This is the configuration class to store the configuration of a [`Phi3Model`]. It is used to instantiate a Phi-3
model according to the specified arguments, defining the model architecture. Instantiating a configuration with the
defaults will yield a similar configuration to that of the
[microsoft/Phi-3-mini-4k-instruct](https://huggingface.co/microsoft/Phi-3-mini-4k-instruct).
Configuration objects inherit from [`PretrainedConfig`] and can be used to control the model outputs. Read the
documentation from [`PretrainedConfig`] for more information.
Args:
vocab_size (`int`, *optional*, defaults to 32064):
Vocabulary size of the Phi-3 model. Defines the number of different tokens that can be represented by the
`inputs_ids` passed when calling [`Phi3Model`].
hidden_size (`int`, *optional*, defaults to 3072):
Dimension of the hidden representations.
intermediate_size (`int`, *optional*, defaults to 8192):
Dimension of the MLP representations.
num_hidden_layers (`int`, *optional*, defaults to 32):
Number of hidden layers in the Transformer decoder.
num_attention_heads (`int`, *optional*, defaults to 32):
Number of attention heads for each attention layer in the Transformer decoder.
num_key_value_heads (`int`, *optional*):
This is the number of key_value heads that should be used to implement Grouped Query Attention. If
`num_key_value_heads=num_attention_heads`, the model will use Multi Head Attention (MHA), if
`num_key_value_heads=1 the model will use Multi Query Attention (MQA) otherwise GQA is used.

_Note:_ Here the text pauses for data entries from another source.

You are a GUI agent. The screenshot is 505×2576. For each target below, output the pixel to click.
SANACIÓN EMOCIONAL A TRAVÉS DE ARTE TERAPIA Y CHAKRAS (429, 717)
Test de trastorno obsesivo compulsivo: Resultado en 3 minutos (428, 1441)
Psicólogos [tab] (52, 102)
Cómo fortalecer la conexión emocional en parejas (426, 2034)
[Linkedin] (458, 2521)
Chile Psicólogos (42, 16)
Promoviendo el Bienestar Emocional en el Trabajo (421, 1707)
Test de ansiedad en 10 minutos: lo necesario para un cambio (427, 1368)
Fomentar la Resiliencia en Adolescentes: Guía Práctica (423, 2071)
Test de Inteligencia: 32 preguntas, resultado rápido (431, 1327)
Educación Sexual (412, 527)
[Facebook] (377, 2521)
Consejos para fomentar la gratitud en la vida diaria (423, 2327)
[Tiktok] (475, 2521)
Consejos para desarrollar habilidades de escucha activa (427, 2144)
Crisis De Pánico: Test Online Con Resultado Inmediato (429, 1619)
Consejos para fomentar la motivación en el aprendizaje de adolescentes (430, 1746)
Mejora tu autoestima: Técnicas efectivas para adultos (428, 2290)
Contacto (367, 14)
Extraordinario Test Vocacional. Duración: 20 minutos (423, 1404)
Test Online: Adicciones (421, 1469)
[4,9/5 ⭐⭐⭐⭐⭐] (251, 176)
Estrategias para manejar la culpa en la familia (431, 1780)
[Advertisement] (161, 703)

When
converting a multi-head checkpoint to a GQA checkpoint, each group key and value head should be constructed
by meanpooling all the original heads within that group. For more details checkout [this
paper](https://arxiv.org/pdf/2305.13245.pdf). If it is not specified, will default to
`num_attention_heads`.
resid_pdrop (`float`, *optional*, defaults to 0.0):
Dropout probability for mlp outputs.
embd_pdrop (`int`, *optional*, defaults to 0.0):
The dropout ratio for the embeddings.
attention_dropout (`float`, *optional*, defaults to 0.0):
The dropout ratio after computing the attention scores.
hidden_act (`str` or `function`, *optional*, defaults to `"silu"`):
The non-linear activation function (function or string) in the decoder.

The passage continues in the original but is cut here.